## WHAT YOU SHOULD DO
When you reach the line holding "The height and" in the material below, return that line and each one after it, word for word, with the pictures dropped.

## STORED DATA
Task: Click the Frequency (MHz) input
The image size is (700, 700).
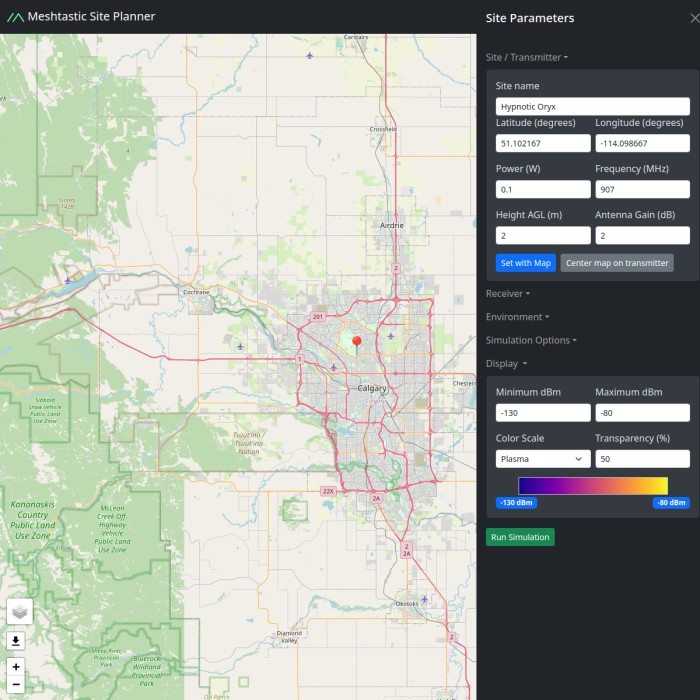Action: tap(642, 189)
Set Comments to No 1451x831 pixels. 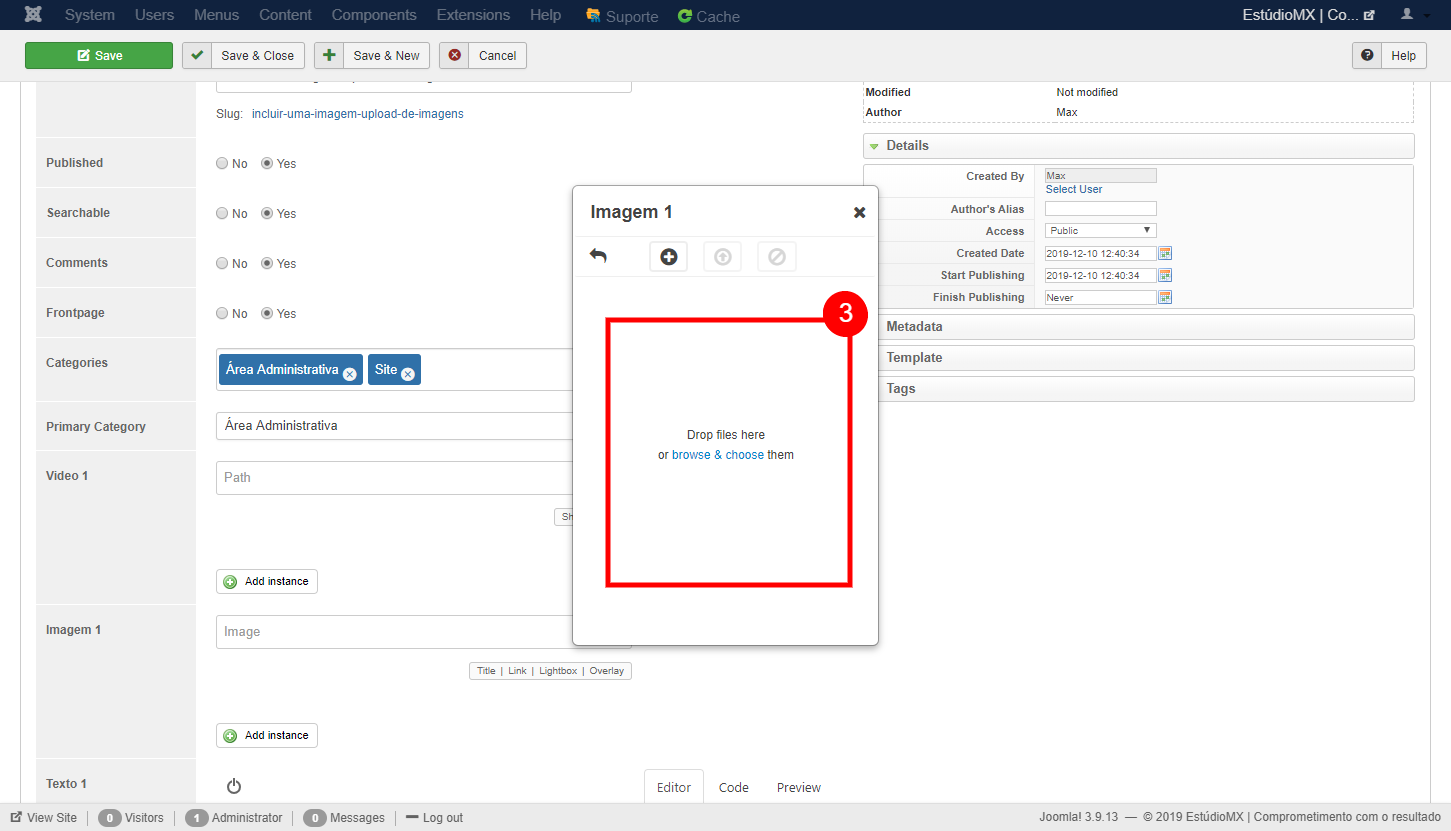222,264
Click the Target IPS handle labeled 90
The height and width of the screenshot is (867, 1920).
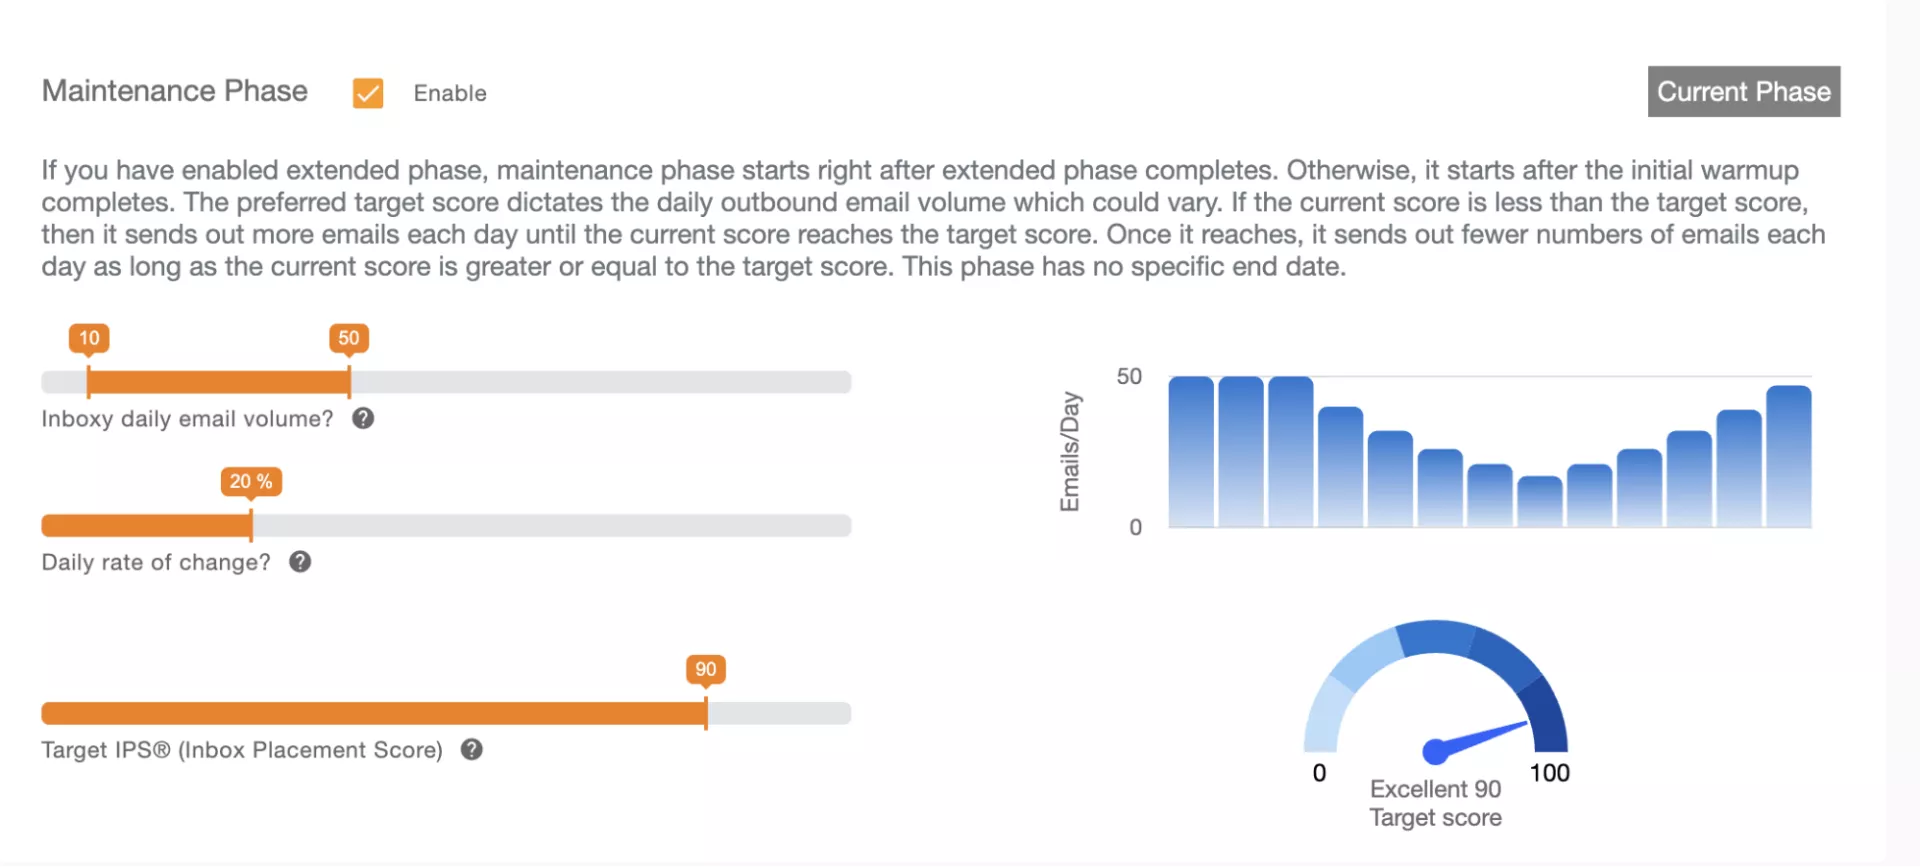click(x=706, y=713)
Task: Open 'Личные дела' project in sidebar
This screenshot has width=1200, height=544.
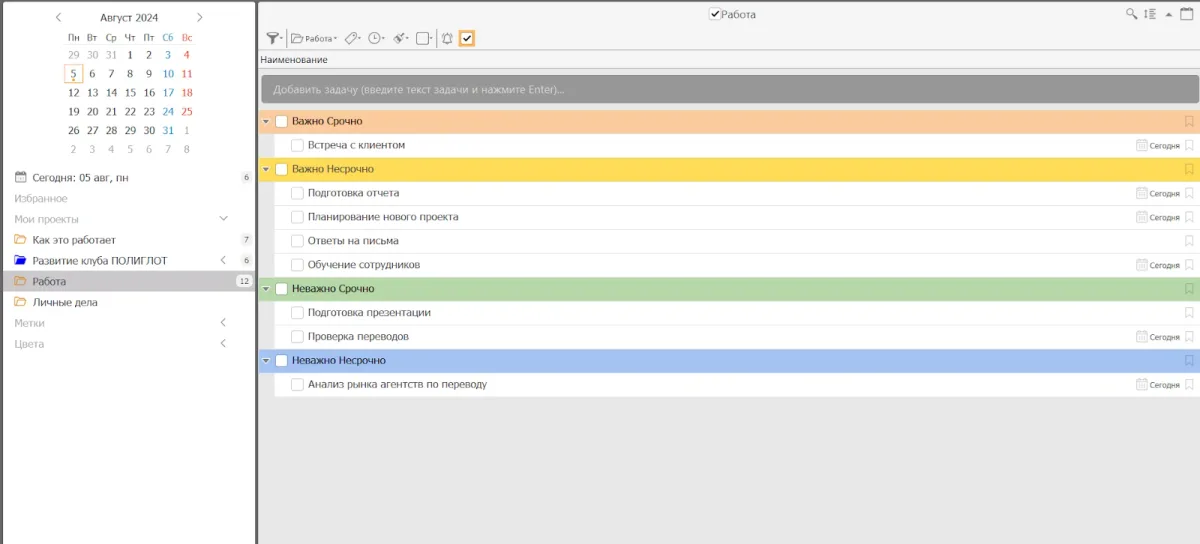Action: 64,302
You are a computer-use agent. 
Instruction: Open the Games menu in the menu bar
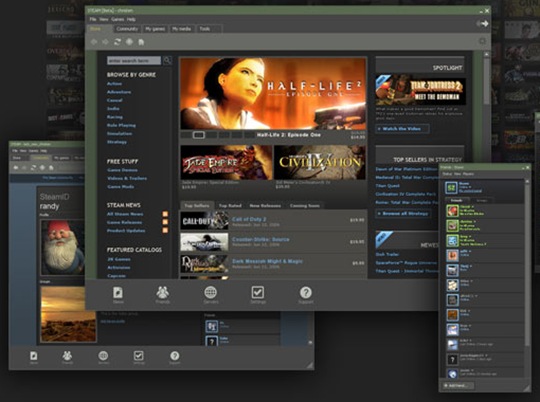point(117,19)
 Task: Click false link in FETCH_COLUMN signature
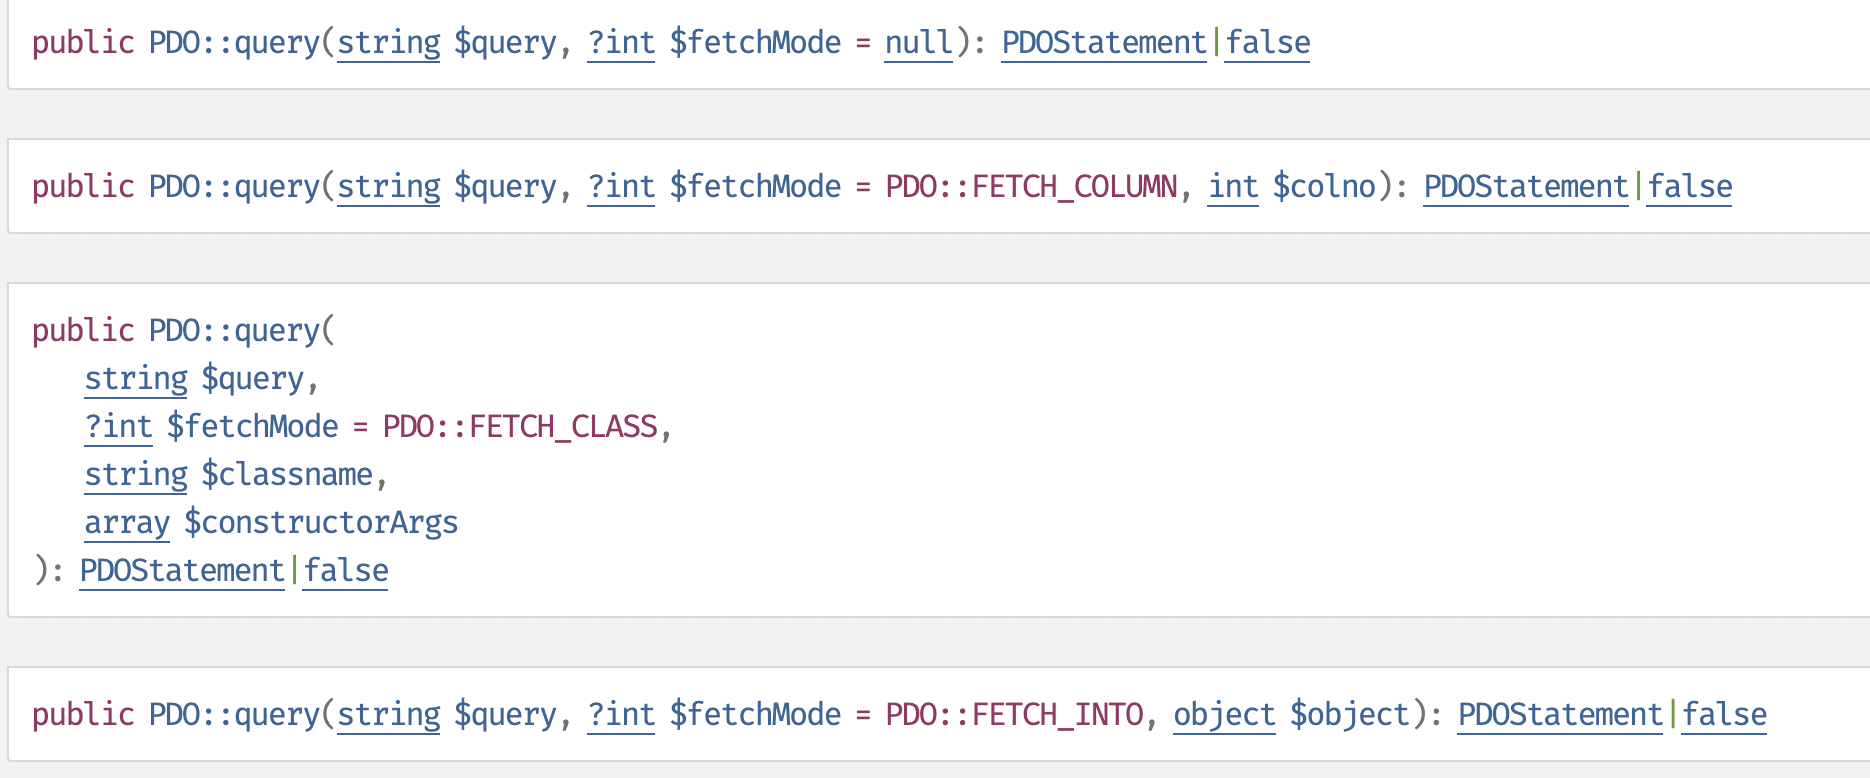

## ANSWER SECTION
The height and width of the screenshot is (867, 1920).
click(x=706, y=713)
Task: Open 'Личные дела' project in sidebar
This screenshot has width=1200, height=544.
Action: 64,302
You are a computer-use agent. 
Instruction: Open the Games menu in the menu bar
point(117,19)
 Task: Click false link in FETCH_COLUMN signature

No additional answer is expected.